Alm Erik, Torgrip Ralf J O, Aberg K Magnus, Schuppe-Koistinen Ina, Lindberg Johan
Dept. of Analytical Chemistry, BioSysteMetrics Group, Stockholm University, 106 91 Stockholm, Sweden.
Anal Bioanal Chem. 2009 Sep;395(1):213-23. doi: 10.1007/s00216-009-2940-4. Epub 2009 Jul 22.
This paper approaches the problem of intersample peak correspondence in the context of later applying statistical data analysis techniques to 1D 1H-nuclear magnetic resonance (NMR) data. Any data analysis methodology will fail to produce meaningful results if the analyzed data table is not synchronized, i.e., each analyzed variable frequency (Hz) does not originate from the same chemical source throughout the entire dataset.
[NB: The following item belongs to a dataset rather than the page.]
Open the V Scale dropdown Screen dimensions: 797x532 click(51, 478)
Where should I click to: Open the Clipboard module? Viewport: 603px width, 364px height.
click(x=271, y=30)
This is typically the case when dealing with NMR data from biological samples. In this paper, we present a new state of the art for solving this problem using the generalized fuzzy Hough transform (GFHT). This paper describes significant improvements since the method was introduced for NMR datasets of plasma in Csenki et al. (Anal Bioanal Chem 389:875-885, 15) and is now capable of synchronizing peaks from more complex datasets such as urine as well as plasma data. We present a novel way of globally modeling peak shifts using principal component analysis, a new algorithm for calculating the transform and an effective peak detection algorithm. The algorithm is applied to two real metabonomic 1H-NMR datasets and the properties of the method are compared to bucketing. We implicitly prove that GFHT establishes the objectively true correspondence. Desirable features of the GFHT are: (1) intersample peak correspondence even if peaks change order on the frequency axis and (2) the method is symmetric with respect to the samples.
本文在后续将统计数据分析技术应用于一维氢核磁共振(NMR)数据的背景下,探讨了采样间峰对应问题。如果所分析的数据表未同步,即整个数据集中每个被分析变量的频率(Hz)并非源自同一化学源,那么任何数据分析方法都无法产生有意义的结果。处理生物样本的NMR数据时通常就是这种情况。在本文中,我们提出了一种使用广义模糊霍夫变换(GFHT)解决此问题的最新方法。自该方法在Csenki等人(《分析与生物分析化学》389:875 - 885,2011年)针对血浆的NMR数据集引入以来,本文描述了其显著改进,现在该方法能够同步来自更复杂数据集(如尿液以及血浆数据)的峰。我们提出了一种使用主成分分析全局建模峰漂移的新方法、一种计算变换的新算法以及一种有效的峰检测算法。该算法应用于两个真实的代谢组学氢核磁共振数据集,并将该方法的特性与分桶法进行了比较。我们隐含地证明了GFHT建立了客观真实的对应关系。GFHT的理想特性包括:(1)即使峰在频率轴上的顺序发生变化,也能实现采样间峰对应;(2)该方法相对于样本是对称的。